I keep trying to be reasonable, and they keep blowing me off. This goes on for months, until I happen to need some things from the dealership.

While I’m there, I ask to speak with the General Manager of the Dealership and explain the situation. I’m polite, I’m reasonable, and I tell him that I, as a customer shouldn’t be embroiled in their insurance battles or their personnel issues. Those things are none of my concern.

He agrees and says he’ll look into it. Shortly thereafter I start getting notices from the insurance company that supplemental claims are being opened. Knowing what little I know fo the way the process works I figured that it’s just the shop and the insurance company’s way of dealing with the disputed amounts and ignore the notifications.

Again, that’s none of my concern.

Yesterday afternoon I get a call from the insurance company asking where my car is.

Hmmm. It’s in my garage last time I looked.

The very sweet lady is clearly confused. I explain what I believe to be the truth of the situation and direct her to scans of the final invoice, and email communications where I’d done the math and explained what I was expecting from them. She reviews the documents and says first, that it’s nice that I’d sent all the supporting documentation to them. Usually, it’s a situation of “he said / she said”.

I tell her that I’m all about keeping everyone in the loop and that this way the insurance company knows that I held up my end of the bargain, (paying my deductible and covering additional expenses that I’d authorized). I tell her that what I’m looking for is to extricate myself from the machinations of the insurance company and the shop.

She agrees and laughs when I tell her, “I just want to tap dance away from the mess.”

She thanks me for explaining it to her, and says that she’ll see what she can do.

I hang up the phone as I have many times thinking, “I appreciate her efforts, but doubt anything will come of it.”

About 20 minutes later I get a notification that I have another email from the insurance company. It says that a check has been issued. I’m thinking, “Huh, that’s neat but I’ve been here before.”

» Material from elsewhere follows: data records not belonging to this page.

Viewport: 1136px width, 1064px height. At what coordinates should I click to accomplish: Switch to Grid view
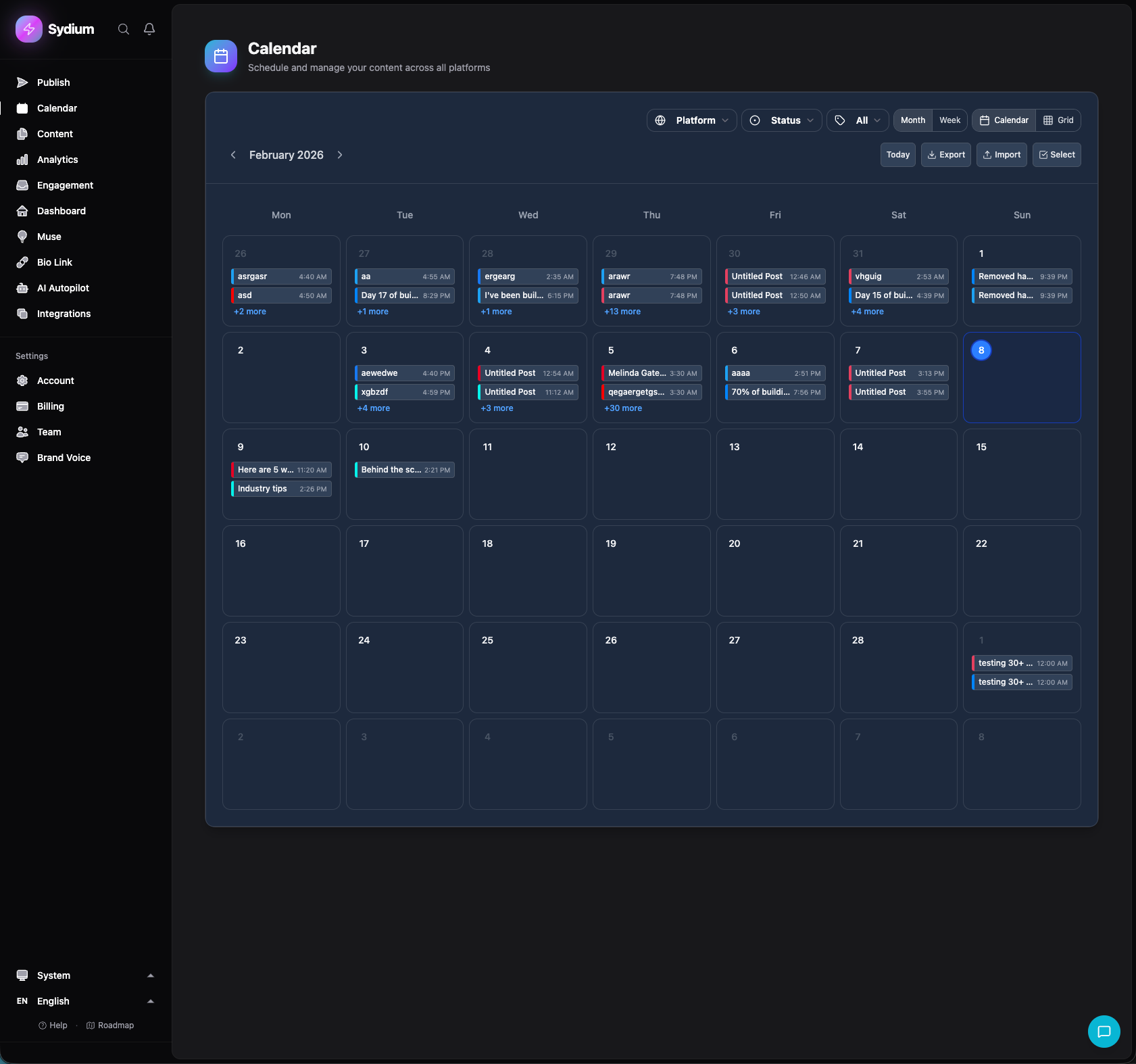(1057, 120)
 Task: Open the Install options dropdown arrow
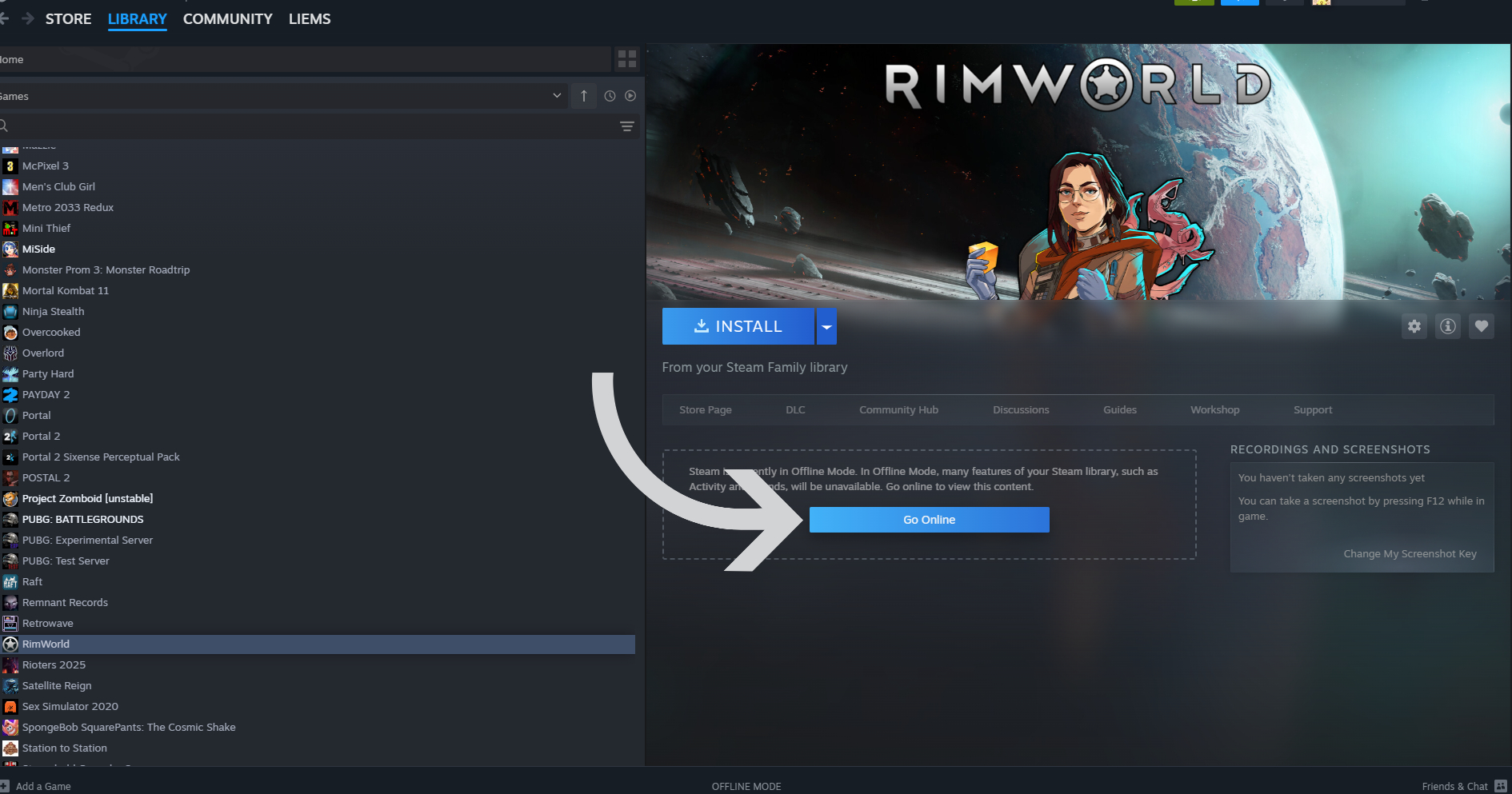[x=826, y=326]
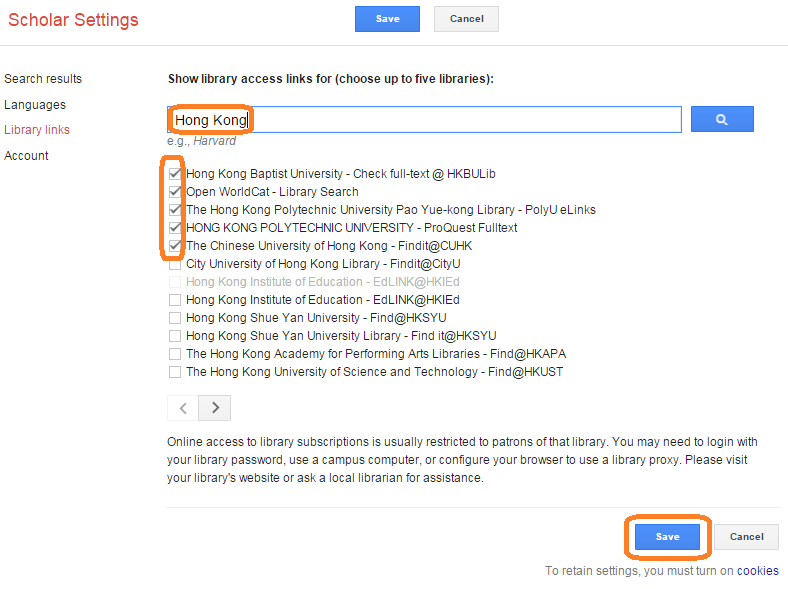Viewport: 788px width, 589px height.
Task: Check Hong Kong Academy for Performing Arts
Action: [175, 354]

5 Minutes later the sweet young lady calls me back and verbally confirms that the check is being mailed and that I should see it in 5 to 7 days. I thank her profusely for her efforts.

10 minutes later there’s another email notification saying that another check is being sent to me. This one is for a lot less so I’ll have to see what the insurance company is sending and why.

Hopefully, this will put an end to the whole mess. I will go in for routine maintenance (It’s a different branch of the business) But I’m not going to be having any body work done by that shop in the future. As to additional cars… the jury is still out on that.

Next on the agenda is the donation of two dead trucks for a tax credit.

Trust me you don’t want to know that story!

Who knows? Maybe I’ll just find an old used pickup truck, pay cash for it and drive it into the ground. It would be a lot easier to “Mad Max” a pickup. The way things are going that might be the best option.

The moral of the story is: Be tenacious. Have the documentation. Be certain of what your goal is, and that you’re correct.

Funny, our politicians could learn from item 2 and 3 couldn’t they?